Billing/Coding: Best Practices (part 1); Navigating the Maze (part 2) (1231)
1.4 Contact Hours / ANCC
Part 1 - Best Practices for Hospice and Palliative Care: It’s clear that the Medicare program is paying more attention to services billed by hospice and palliative care providers. And, as all government budgets tighten, it should not be surprising that the Medicare program will continue to look for potential overpayments through the audit process. This session provides a discussion of compliance concerns and best practices.
Part 2 - Navigating the Maze of Physician Billing: Billing for physician patient care services can be very complex. An incomplete understanding of billing can lead to not only loss of revenue for your hospice but pose a significant compliance risk. Properly documenting a patient’s visit using the three key components and knowing when and how to document using time continues to be a challenge for physicians and nurse practitioners. These basics are covered in-depth to help ensure that (1) third-party payers are not successful in retrospective recoupment, and (2) your hospice or palliative care program optimizes the revenue potential of physician services.

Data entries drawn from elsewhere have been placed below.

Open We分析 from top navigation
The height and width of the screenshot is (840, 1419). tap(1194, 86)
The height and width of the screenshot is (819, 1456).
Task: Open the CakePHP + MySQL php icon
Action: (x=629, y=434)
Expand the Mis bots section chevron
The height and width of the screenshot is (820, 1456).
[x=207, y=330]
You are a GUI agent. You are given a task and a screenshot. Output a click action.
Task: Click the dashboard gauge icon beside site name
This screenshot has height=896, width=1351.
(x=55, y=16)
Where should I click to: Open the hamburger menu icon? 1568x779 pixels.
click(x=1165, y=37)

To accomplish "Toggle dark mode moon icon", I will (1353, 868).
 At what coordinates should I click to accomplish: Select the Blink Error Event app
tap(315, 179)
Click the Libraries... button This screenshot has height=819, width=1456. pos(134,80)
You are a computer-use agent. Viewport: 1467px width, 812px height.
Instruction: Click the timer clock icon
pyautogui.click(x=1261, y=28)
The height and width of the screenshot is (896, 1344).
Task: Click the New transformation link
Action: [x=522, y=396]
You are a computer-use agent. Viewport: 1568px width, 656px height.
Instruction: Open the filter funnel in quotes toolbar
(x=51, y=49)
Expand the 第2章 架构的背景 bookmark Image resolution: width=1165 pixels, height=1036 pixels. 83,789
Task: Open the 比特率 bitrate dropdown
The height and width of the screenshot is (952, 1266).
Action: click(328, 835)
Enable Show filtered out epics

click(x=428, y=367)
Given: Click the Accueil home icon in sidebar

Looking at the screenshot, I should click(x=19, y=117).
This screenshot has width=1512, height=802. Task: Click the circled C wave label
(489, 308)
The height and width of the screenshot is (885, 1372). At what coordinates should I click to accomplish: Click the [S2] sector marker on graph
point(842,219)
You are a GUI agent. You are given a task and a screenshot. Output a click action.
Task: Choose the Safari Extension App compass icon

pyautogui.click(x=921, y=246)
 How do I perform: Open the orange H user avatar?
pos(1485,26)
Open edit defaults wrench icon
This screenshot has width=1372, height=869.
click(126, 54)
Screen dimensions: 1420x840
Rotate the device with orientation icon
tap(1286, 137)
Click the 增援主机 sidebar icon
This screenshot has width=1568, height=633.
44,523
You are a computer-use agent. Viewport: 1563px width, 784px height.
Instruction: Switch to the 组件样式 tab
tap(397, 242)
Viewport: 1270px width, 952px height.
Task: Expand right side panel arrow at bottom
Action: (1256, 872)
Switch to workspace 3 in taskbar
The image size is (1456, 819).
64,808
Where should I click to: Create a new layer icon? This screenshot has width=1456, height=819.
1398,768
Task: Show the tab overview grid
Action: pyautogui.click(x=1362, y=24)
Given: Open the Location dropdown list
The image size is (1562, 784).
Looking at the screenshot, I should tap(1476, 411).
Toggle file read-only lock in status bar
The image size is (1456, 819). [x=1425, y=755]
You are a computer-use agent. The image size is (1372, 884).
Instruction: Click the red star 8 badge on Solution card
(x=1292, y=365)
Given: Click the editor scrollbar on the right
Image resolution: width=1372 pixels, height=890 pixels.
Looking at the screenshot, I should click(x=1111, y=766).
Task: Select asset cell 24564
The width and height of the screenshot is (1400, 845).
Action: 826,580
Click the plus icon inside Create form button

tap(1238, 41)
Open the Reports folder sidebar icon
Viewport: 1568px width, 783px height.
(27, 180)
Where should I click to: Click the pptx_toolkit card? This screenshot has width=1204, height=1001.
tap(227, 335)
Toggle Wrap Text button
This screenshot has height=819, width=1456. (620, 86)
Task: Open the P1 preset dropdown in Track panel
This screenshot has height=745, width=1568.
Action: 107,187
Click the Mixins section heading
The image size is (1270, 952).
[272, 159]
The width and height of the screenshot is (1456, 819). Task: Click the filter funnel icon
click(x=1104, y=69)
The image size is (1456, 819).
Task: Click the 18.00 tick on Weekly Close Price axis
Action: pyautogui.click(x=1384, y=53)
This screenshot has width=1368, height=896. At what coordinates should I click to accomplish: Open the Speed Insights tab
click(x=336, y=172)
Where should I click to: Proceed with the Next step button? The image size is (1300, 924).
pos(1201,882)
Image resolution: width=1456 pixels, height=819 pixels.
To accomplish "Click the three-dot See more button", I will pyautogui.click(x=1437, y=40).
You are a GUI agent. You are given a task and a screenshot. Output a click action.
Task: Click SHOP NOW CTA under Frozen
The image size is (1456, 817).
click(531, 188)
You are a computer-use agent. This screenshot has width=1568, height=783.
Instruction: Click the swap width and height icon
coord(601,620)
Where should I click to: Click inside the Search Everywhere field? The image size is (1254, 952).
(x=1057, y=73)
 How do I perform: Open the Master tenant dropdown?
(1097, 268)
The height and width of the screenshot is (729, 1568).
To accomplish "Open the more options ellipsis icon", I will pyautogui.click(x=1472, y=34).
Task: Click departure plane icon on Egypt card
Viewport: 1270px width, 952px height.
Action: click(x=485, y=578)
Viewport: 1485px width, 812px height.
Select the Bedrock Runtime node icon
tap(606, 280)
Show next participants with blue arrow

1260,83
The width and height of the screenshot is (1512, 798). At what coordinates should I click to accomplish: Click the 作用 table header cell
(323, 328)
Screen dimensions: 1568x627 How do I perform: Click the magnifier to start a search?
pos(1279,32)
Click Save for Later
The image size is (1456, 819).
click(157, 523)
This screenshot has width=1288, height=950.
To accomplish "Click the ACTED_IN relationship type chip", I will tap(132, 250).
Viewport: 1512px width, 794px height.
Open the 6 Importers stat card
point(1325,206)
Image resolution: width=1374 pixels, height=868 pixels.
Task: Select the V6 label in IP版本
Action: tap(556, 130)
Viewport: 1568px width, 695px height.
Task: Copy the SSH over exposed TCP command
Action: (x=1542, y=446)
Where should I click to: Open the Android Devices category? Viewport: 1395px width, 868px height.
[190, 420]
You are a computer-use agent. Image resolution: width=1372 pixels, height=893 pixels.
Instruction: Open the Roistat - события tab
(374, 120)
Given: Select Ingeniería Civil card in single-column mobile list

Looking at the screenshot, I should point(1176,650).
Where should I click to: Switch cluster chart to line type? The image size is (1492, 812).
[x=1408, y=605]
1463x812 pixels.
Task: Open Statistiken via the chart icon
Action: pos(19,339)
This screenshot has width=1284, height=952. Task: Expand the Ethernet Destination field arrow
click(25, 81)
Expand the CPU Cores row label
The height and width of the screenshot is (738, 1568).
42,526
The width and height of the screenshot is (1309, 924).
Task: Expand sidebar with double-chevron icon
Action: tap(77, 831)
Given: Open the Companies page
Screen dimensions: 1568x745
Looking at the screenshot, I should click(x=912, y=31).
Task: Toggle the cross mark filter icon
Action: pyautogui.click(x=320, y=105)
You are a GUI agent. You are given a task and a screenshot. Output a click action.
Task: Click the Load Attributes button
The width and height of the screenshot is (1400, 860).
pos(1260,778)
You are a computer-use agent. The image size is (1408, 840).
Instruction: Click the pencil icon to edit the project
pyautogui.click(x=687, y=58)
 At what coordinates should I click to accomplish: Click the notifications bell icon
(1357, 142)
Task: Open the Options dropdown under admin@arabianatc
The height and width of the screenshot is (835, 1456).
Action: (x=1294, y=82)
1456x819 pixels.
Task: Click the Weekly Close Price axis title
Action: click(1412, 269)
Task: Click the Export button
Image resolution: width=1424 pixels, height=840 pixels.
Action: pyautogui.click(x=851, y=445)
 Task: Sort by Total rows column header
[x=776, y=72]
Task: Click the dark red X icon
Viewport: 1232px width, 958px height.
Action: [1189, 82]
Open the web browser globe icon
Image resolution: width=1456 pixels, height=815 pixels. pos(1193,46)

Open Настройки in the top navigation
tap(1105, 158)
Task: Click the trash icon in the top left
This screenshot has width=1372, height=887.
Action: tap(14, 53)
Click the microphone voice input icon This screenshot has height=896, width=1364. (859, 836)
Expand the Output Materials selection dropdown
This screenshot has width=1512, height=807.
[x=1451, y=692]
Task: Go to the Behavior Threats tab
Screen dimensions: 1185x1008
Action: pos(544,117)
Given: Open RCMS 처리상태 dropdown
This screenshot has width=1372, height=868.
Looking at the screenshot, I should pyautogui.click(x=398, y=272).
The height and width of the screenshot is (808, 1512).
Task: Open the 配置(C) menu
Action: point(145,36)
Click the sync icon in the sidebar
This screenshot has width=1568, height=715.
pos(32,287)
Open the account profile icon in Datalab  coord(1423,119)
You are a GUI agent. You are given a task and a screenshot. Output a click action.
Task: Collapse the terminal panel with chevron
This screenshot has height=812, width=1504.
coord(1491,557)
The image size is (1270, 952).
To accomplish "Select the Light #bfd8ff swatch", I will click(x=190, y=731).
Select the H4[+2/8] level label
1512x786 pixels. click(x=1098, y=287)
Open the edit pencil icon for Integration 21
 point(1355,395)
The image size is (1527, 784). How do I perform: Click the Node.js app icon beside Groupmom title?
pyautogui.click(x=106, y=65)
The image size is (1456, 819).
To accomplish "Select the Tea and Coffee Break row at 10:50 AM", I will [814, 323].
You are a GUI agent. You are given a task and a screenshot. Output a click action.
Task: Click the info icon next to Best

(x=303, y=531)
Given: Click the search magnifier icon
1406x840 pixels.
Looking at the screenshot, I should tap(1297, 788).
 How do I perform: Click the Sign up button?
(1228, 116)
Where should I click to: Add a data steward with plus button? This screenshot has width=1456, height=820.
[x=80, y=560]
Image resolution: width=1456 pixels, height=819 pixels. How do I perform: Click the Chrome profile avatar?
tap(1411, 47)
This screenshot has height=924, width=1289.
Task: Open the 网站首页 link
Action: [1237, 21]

- Describe the circumstances that allow physician visits to be separately billable.
- List common pitfalls made by providers in hospice and palliative care.
- Differentiate the hospice benefit from billable physician services.
- Discuss how to substantiate the medical necessity of physician visits through thorough documentation.
- Summarize the 1995 evaluation and management guidelines.
- Outline Medicare's position on "Family Meetings."
- Distinguish time-based billing/coding from billing/coding on "complexity."
- Develop a general understanding of the documentation required to substantiate physician billing.